On the two-year anniversary of the uprising in Bahrain, Americans for Democracy and Human Rights in Bahrain (ADHRB) implores the United States Government to put substantial pressure on the Government of Bahrain to take action to fulfill the democratic aspirations and human rights of the Bahraini people.
“The fact that the Government of Bahrain is still able to intimidate, censor, detain, and torture its citizens is deplorable,” said ADHRB Director Husain Abdulla. “For two years, the United States has remained virtually silent while Bahrainis have suffered at the hands of their government. In the face of excessive force, torture, and death, the United States must support a stable democratic transition by demanding that the Government of Bahrain release political prisoners, prosecute those guilty of human rights violations, and recognize the aspirations of its citizens.”
With a new dialogue underway, there is potential for progress in Bahrain. However, while prominent human rights activists remain in prison instead of at the dialogue table, and security forces continue their brutal crackdown on peaceful protests, there is much skepticism about the sincerity of the Bahrain government to follow through on its promise to reform. The United States must demand that the Government of Bahrain swiftly enact reforms and take confidence-building measures, such as releasing prisoners of conscience and allowing peaceful protests to occur, to build the trust needed to ensure that the dialogue has a chance to succeed.
In his State of the Union address, President Obama said that the United States will “stand with citizens as they demand their universal rights, and support stable transitions to democracy.” However, the Government of Bahrain’s brutal repression of peaceful protests has been met with muted criticism from the United States.

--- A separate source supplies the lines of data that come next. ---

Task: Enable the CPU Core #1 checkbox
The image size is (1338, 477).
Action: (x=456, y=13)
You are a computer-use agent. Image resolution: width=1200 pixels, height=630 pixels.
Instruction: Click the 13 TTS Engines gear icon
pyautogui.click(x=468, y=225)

Since the uprising began, over 120 people have died as a direct result of excessive use of force by police and security forces. The most recent death was that of 16-year-old Hussain al-Jazeri, who died early this morning after being shot by riot police.
In his confirmation hearing before the Senate Committee on Foreign Relations late last month, then-Senator Kerry promised that he would “not hesitate” to address human rights concerns with U.S. allies. In keeping with his word, Secretary Kerry must make it clear to the Government of Bahrain that continuing human rights violations will be met with consequences—and then they must follow through on it.

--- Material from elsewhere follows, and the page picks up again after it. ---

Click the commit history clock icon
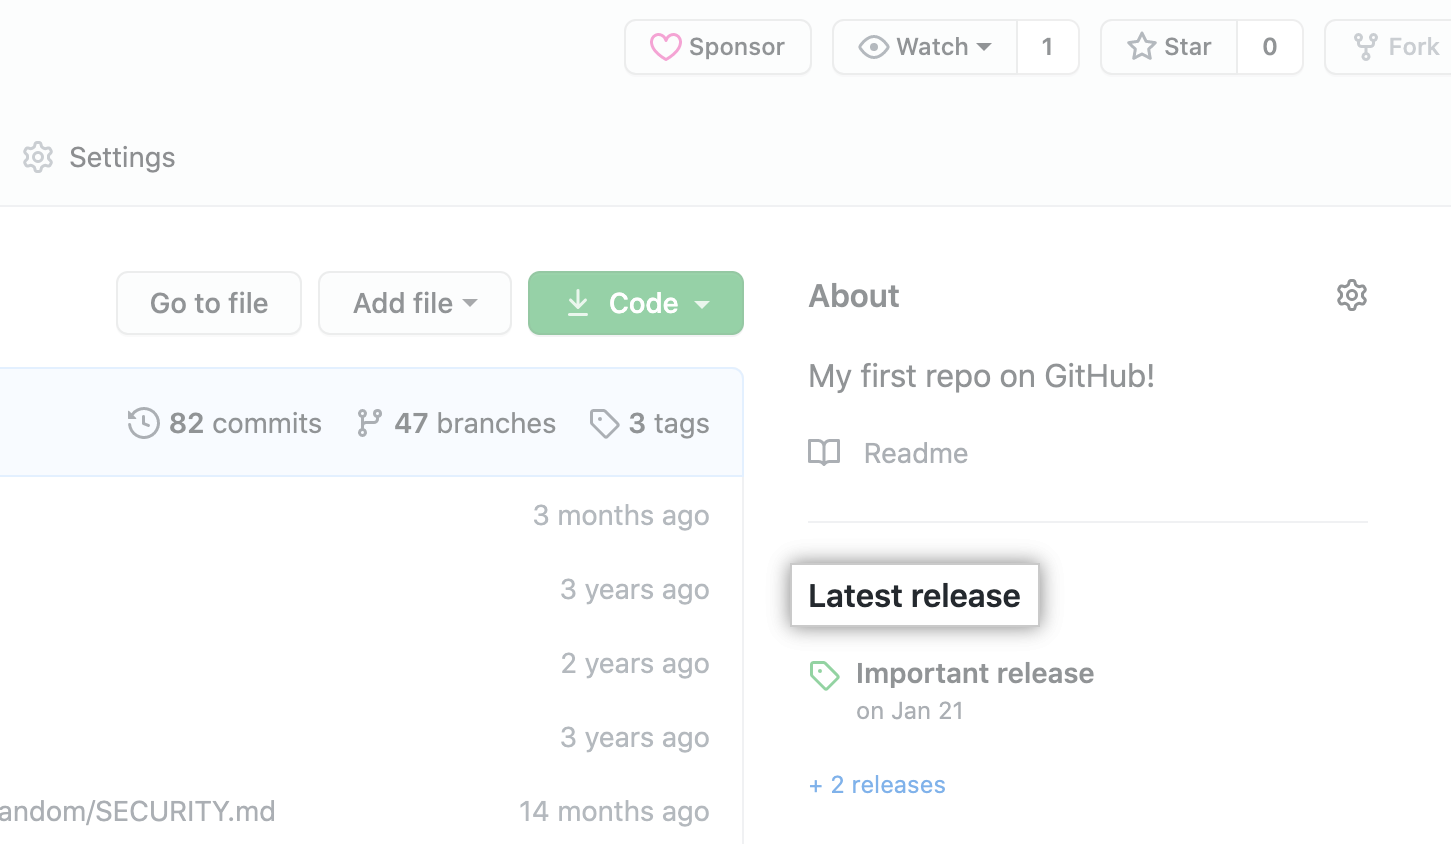 pyautogui.click(x=143, y=423)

“President Obama and Secretary Kerry have both expressed concern with the situation in Bahrain,” Abdulla said. “Having witnessed two years of extensive documentation of human rights violations in Bahrain, we know that ‘quiet diplomacy’ does not work. The United States must pursue a more robust policy toward Bahrain to ensure that the three-year anniversary of the February uprising takes place in a free and peaceful Bahrain.”